Division of Wilderness Medicine, Massachusetts General Hospital
Physician Investigator (Cl)
Emergency Medicine, Mass General Research Institute
Associate Professor of Emergency Medicine
Harvard Medical School
Associate Physician
Emergency Medicine, Massachusetts General Hospital
M.F.A. University of Iowa, College of Medicine 1995
MD Virginia Commonwealth University School of Medicine 1999
altitude; altitude sickness; brain hypoxia; cyanosis; diffuse; environmental monitoring; hypoxia; intracranial pressure; lymphoma large b-cell; mountaineering; pulmonary edema; wilderness medicine

Dr. Harris' research focuses on investigating the pathogenesis and treatment of high altitude illness and on the interactions of human and global health. In concert with leading international high altitude physiologists and physicians, he has created the International High Altitude Pulmonary Edema (HAPE) Registry. This Registry has been adopted as the global standard. He has been named Registry Master, Chair of the Registry Steering Committee, and Executive Committee Member for the International Society for Mountain Medicine. The Registry is a fundamental tool in expanding the range of genetic, epidemiologic, and pharmacologic high altitude studies in the future.

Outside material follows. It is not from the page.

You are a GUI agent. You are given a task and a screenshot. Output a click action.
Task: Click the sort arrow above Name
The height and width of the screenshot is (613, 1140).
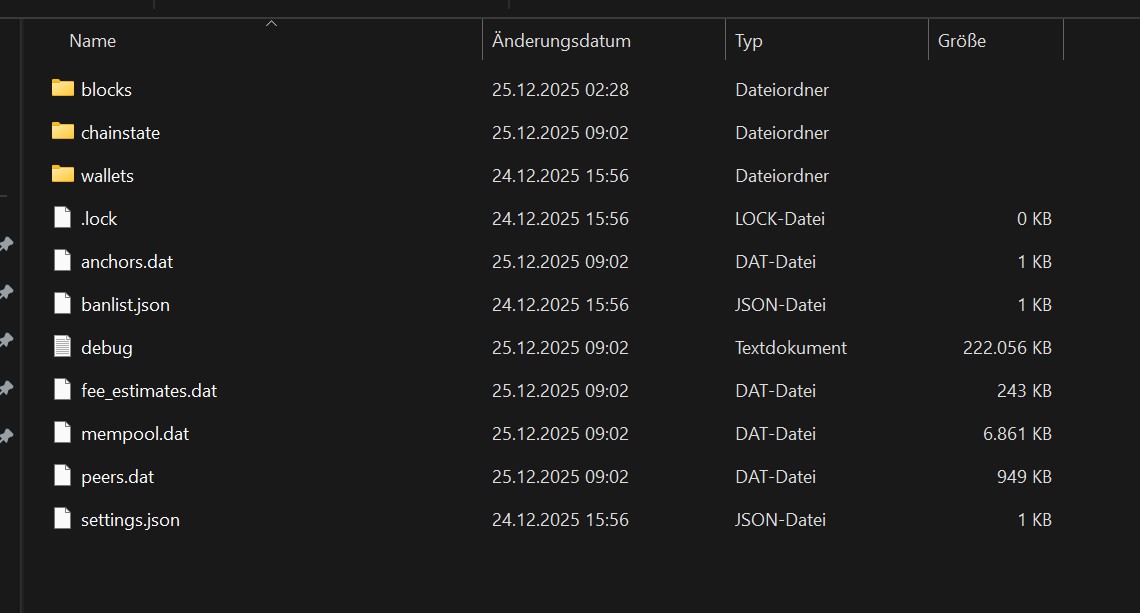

Additionally, Dr. Harris' research team has been fortunate enough to work closely with the U.S. Army's Research Institute for Environmental Medicine (Natick, MA and Pikes Peak Summit Lab) over the last decade.  Research with multiple different departments at MGH and at BWH are ongoing.  In collaboration with the Woods Hole Research Institute, his division is pursuing research in far eastern Siberia examining the interaction between human and environmental health.

Dr. Harris' work has been funded by the National Institutes of Health, the U.S. Department of Defense, the Center for the Integration of Medicine and Innovative Technology, MGH, and Harvard Medical School.

In collaboration with others, Dr. Harris continues to actively research pathogenic changes in acute mountain sickness and HAPE. They are getting ever closer to describing the long-suspected, but as of yet, undocumented, basic pathophysiologic finding in a universal life threat: hypoxia.